* [Exercise passage]
[Start of Attachment]
Semantic comparison of the "Word of the year" selected worldwide using word embeddings

Introduction

Every year, countries around the world choose a word that sums up the biggest events or trends of that year. It's like a little linguistic time capsule, capturing the essence of the past 12 months. This tradition reaches far into the 20th century: The first German “Wort des Jahres” is from 1971; the first American “Word of the Year” is from 1990. These words give you a peek into what's been making headlines and sparking conversations in different parts of the globe. Take 1990, for instance. The American Dialect Society went with "bushlips". It's a playful spin on "bulls*it" and was inspired by George H. W. Bush's famous promise, "Read my lips: no new taxes." But, as it turned out, he didn't quite keep his word, and folks weren't too thrilled about it.

When it comes to the chosen words, there's a whole lot of variety. Some words bring a sense of joy or lightness, while others carry a more solemn tone, reflecting the events and challenges of the year. Also, it's not just about local stories – some words speak to global events, showing just how connected our world is. While some of these words may be officially recognized and included in dictionaries, others could be, like the earlier introduced word “bushlips”, contemporary slang or neologisms that have gained popularity within that particular year.

With all that in mind, the words of the year stand out as pretty intriguing linguistic creations. While I was collecting the words, I found myself frequently caught up delving into the events and circumstances that gave meaning to the particular word I was researching. However, what I was interested in, was not the meaning of a single word chosen, but the relation between all the words selected worldwide - I wondered if there was an objective way to uncover global topics and issues by revealing the similarity of the chosen words.

In this blog post, I will try to perform a semantic comparison of these words of the year using two different word embedding approaches.

Word embeddings are mathematical representations of words, where similar words have similar representations, allowing for analysis of words based on their contextual similarity.

Being new to this all, I am using this playful research question as an opportunity to learn, reflect and improve. Wikipedia refers to the “Word Of The Year” as “WOTY”, so for the sake of brevity I will do so too.

Data

Even though common, not every country chooses a WOTY. In fact it has been quite the challenge to identify countries having this tradition and to gather word lists from around the world. Furthermore, working with a diverse set of languages was posing a challenge from the outset. Currently, most WOTYs have local relevance since they address local issues and are not easily translatable for foreigners. For instance, translating "bushlips" is difficult without the natural association to "bulls*it" and without knowing the historical context. This is why WOTYs are typically reported by local news outlets, which can be difficult to comprehend if the language is unfamiliar. Using Google Translate on every randomly selected news page to look up, if there is the information I’m looking for can be laborious.

However, moving from one source to the other I was able to gather a sample of wordlists from 14 countries/regions. Namely:

Denmark
Germany
Netherlands
Ukraine
Spain
Portugal
Russia

Japan
Australia
USA
Great Britain
Latvia
Estonia
Norway

This list is not complete. Other countries like Lithuania, Luxemburg, Liechtenstein, Switzerland and Austria run a list simultaneously. European countries are unintentionally (and undesirably) overrepresented. However this sample still fulfils the needs of my project.
[End of Attachment]
Stored data:
[Start of Attachment]
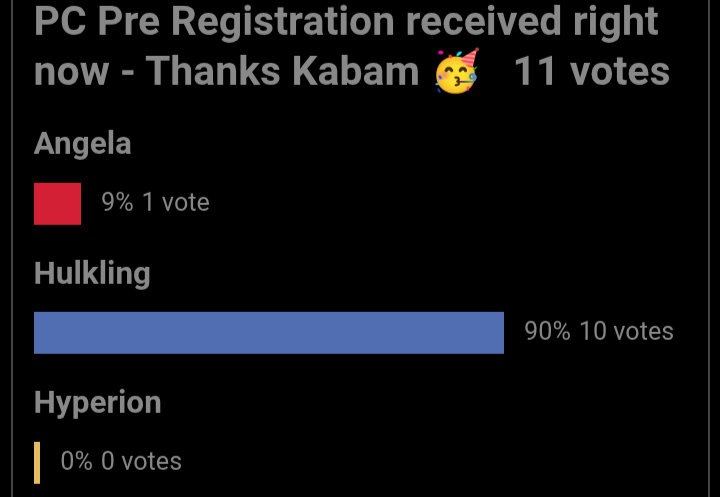Screen dimensions: 720x497
Task: Click the '90% 10 votes' result text
Action: click(x=599, y=331)
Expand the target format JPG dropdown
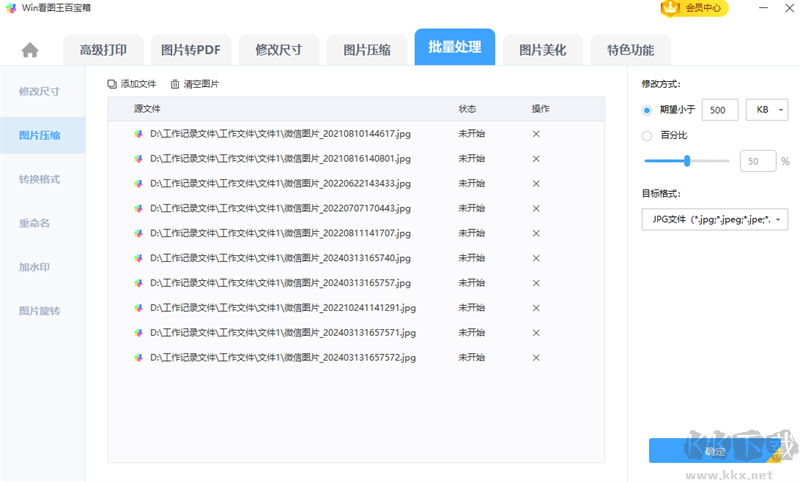Viewport: 800px width, 482px height. (x=715, y=219)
[End of Attachment]
* [Your goal] Please continue the blog post on comparing each year's "Word of the Year" with word embeddings, starting after its last sentence.

* [Output]
If a country had more than one WOTY I took the one listed first.

Method

There are two different methods worth considering to obtain these vector representations.

Context-independent methods: These methods, such as Word2Vec and GloVe, generate word embeddings by training a model to predict a word given its (narrow) context. The resulting word embeddings are the weights learned by the model. Because it doesn’t consider the overall context of the input, Word2Vec takes a single word as input and outputs a single vector representation of that word.
Context-dependent methods: These methods, such as transformer-based BERT and ELMo, generate word embeddings that vary depending on a broad context in which a word is used. This allows them to capture more nuanced semantic relationships, including polysemy (where a word has multiple meanings).

There is the possibility to extract word embeddings from both models (pre-)trained with context-independent and context-dependent methods. Since I lack the resources to train my own model, I rely on pre-trained models. Again: Currently, this suffices for the project's needs.

Visualization

There are two methods I used to interpret the relation of the word embeddings:

Dimensionality reduction with tSNE:
Maps high-dimensional data into a two- or three-dimensional map, in such a way that similar objects are modeled by nearby points and dissimilar objects are modeled by distant points.
Cosine Similarity between vectors:
Measures the cosine of the angle between two vectors in a multidimensional space, indicating their similarity in direction and magnitude regardless of their absolute scale. Cosine similarity can be used for tSNE.

I made plots showing the data reduced by tSNE and heatmaps for the Cosine Similarity.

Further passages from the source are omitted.